What to work on: In the listing, determine how many lines contain "will". The reply is that number alone.

Dataset:
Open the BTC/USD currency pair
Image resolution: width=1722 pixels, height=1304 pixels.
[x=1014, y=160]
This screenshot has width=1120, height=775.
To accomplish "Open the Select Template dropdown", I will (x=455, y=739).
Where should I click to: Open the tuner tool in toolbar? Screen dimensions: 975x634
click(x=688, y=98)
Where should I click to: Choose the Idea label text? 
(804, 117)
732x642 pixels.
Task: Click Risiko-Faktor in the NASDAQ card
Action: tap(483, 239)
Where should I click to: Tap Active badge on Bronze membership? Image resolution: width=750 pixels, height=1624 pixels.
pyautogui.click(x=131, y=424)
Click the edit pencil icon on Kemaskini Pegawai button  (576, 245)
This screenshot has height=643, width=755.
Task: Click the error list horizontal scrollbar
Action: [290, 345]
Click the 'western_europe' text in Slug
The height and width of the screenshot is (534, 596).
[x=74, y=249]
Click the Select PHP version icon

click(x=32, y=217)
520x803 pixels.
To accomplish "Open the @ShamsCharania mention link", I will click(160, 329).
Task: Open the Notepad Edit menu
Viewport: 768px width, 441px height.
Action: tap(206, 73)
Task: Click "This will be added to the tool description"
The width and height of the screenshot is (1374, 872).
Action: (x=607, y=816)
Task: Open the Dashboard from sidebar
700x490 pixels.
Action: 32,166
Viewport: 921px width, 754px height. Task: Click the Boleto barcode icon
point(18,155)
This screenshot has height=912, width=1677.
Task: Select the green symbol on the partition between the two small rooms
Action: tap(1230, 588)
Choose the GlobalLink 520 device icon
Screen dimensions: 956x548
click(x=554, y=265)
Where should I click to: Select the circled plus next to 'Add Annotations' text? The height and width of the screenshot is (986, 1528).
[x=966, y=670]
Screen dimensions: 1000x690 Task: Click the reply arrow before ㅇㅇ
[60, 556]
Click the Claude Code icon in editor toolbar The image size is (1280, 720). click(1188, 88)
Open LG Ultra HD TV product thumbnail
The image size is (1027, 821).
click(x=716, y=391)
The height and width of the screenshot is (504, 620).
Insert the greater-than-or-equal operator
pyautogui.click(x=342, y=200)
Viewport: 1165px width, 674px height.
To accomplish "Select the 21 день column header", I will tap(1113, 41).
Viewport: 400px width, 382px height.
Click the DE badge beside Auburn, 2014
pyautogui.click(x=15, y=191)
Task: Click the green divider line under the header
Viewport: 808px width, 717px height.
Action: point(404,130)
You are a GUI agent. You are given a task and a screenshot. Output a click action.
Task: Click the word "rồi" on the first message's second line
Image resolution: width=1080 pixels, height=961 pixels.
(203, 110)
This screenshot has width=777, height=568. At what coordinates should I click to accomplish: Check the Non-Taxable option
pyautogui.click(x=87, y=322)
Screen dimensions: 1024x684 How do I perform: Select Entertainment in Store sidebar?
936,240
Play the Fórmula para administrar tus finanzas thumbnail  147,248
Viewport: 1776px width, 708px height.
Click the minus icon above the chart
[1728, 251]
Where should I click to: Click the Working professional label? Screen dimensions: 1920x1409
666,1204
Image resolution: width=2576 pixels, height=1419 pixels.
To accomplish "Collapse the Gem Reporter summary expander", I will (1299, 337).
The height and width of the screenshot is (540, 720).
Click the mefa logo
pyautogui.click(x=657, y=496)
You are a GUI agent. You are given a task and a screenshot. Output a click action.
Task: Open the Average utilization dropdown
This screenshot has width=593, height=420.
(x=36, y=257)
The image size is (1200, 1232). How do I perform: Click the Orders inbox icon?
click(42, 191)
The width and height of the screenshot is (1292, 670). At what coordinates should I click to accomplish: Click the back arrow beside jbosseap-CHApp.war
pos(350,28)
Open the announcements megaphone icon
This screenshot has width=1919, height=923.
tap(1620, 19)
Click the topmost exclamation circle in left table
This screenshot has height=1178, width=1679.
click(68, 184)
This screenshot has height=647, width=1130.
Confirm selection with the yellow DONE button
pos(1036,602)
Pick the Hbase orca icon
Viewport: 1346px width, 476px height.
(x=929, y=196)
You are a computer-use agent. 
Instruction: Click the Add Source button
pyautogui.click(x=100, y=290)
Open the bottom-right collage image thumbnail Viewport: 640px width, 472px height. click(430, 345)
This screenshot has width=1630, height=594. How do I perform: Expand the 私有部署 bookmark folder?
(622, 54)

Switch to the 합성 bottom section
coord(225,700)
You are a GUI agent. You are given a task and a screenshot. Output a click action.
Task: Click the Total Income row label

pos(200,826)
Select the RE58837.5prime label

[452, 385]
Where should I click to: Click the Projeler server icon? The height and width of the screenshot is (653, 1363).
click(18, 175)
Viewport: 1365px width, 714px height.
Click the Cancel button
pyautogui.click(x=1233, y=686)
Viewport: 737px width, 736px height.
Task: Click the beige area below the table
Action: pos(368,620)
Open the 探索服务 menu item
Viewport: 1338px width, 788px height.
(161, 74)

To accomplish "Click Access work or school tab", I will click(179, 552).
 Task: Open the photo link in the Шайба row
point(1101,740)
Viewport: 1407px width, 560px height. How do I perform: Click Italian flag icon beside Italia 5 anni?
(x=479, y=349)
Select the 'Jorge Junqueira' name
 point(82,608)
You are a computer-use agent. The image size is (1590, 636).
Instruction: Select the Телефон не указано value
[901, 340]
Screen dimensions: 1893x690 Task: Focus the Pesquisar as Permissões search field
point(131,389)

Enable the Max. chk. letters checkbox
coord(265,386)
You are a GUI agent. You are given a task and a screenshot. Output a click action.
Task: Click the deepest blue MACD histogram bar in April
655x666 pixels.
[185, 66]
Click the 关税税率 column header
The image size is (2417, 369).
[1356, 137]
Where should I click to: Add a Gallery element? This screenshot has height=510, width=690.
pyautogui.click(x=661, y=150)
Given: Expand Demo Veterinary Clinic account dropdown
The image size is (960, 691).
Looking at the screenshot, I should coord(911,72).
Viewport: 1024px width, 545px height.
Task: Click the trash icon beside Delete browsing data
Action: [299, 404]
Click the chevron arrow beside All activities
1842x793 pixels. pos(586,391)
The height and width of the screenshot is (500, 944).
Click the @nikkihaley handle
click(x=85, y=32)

Task response: 6